Margaret Lowrey, head of local primary St Francis, has lived or worked in Craigmillar for the best part of 40 years. She believes unemployment rather than housing has triggered the area's decline. "I watched it happen. The area was rough and ready - but thriving and full of good people. You would leave your doors unlocked. People weren't desperate for money, and drugs weren't around. Now plenty of people are on drug recovery programmes and the street where we nearly bought a house looks like Beirut. People lost their pride in the place. Some tried and it just about kept its head above water. I'm delighted now there is fresh hope."
She paid tribute to Castlebrae Community High School which has just completed a radical five-year programme of change. "It is a tremendous team there. There is a lot of life in Craigmillar and much of it pulses out of Castlebrae. " For the first time in many years, three Castlebrae pupils last year went on to university. Now 49 per cent of Castlebrae school-leavers head for jobs within six months of leaving school, compared to an Edinburgh average of 31 per cent.
But is Castlevale likely to work in terms of the children really having an impact on the very complicated plans?

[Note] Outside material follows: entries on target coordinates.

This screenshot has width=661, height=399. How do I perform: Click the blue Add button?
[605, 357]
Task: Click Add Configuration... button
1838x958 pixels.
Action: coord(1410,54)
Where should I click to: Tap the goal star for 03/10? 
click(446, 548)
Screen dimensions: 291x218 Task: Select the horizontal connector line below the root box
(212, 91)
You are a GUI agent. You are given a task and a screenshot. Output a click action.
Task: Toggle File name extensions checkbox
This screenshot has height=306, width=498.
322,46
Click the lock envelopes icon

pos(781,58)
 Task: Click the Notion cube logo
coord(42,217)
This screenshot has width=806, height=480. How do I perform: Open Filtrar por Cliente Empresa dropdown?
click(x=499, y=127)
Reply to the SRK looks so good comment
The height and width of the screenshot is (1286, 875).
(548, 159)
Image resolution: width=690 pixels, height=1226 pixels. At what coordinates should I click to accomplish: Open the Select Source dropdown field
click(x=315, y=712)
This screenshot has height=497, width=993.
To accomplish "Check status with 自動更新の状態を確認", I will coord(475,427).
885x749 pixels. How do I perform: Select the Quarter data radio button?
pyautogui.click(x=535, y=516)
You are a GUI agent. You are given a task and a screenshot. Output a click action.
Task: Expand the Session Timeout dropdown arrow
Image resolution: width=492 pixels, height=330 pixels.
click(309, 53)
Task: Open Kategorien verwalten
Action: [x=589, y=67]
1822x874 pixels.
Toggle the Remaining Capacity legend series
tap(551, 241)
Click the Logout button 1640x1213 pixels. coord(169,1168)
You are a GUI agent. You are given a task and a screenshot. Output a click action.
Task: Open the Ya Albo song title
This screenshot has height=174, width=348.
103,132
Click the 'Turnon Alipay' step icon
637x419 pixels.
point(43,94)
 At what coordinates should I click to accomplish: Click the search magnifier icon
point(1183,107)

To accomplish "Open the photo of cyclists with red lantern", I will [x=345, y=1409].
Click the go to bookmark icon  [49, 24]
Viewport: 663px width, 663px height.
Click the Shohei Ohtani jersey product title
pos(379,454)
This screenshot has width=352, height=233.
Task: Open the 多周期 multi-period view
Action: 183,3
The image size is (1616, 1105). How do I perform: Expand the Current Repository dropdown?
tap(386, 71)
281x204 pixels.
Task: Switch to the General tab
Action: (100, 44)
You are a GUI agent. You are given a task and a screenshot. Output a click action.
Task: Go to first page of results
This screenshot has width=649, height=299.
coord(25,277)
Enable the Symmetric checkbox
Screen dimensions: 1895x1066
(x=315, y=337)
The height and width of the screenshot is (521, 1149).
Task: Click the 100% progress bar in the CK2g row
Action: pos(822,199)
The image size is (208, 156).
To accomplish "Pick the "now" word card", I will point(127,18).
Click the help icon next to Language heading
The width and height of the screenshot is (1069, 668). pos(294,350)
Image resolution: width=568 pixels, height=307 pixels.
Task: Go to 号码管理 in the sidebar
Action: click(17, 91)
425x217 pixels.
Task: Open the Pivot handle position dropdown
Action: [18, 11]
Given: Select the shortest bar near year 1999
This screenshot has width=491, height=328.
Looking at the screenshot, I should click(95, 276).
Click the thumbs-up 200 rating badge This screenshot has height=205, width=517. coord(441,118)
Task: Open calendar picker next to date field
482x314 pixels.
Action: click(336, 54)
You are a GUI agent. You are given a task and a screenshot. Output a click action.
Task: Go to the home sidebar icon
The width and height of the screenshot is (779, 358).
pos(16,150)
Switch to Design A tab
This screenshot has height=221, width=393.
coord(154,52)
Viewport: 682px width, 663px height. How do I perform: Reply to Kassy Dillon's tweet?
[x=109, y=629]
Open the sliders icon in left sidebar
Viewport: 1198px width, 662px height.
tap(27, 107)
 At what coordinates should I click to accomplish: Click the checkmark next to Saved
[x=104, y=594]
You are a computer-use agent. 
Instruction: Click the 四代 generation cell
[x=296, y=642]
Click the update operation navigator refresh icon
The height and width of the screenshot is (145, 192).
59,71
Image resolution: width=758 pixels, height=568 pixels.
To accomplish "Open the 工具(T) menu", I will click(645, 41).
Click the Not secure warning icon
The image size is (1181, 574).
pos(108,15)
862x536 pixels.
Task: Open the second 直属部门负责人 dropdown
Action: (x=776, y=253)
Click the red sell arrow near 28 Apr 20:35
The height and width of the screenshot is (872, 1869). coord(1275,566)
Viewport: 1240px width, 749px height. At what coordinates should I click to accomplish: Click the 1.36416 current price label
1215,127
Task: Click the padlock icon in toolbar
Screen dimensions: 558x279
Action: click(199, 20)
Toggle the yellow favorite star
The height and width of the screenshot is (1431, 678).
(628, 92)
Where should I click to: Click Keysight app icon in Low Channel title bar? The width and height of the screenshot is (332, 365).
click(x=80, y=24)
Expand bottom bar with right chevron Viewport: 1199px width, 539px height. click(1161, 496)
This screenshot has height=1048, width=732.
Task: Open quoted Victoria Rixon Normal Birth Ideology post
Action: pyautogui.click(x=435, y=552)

Is this true consultation or just an elaborate PR exercise by companies and councillors seizing an opportunity to get the local community on board and to welcome children for photo opportunities in the press?
Debbie Livingstone admits she was somewhat disappointed by planners' reaction to the earlier EcoCity project. "They seemed to be just saying 'very pretty' and 'haven't the kids done well?'" As she helped the children to prepare the shortlist of prioritised suggestions, she said: "I would like to think they are taking this seriously. At least they are making a commitment to listen, which is a lot more than they have done with the adults so far."
But if indeed Castlevale has been to some degree a public relations exercise, it has undoubtedly worked for the half-empty schools of Craigmillar dogged by poor reputations and under threat of closure. Willie Crosbie, headteacher of Castlebrae, says: "This is a rare opportunity to demonstrate to parents and some movers and shakers what Craigmillar children are capable of. People can see what they are really like - kids like anywhere else."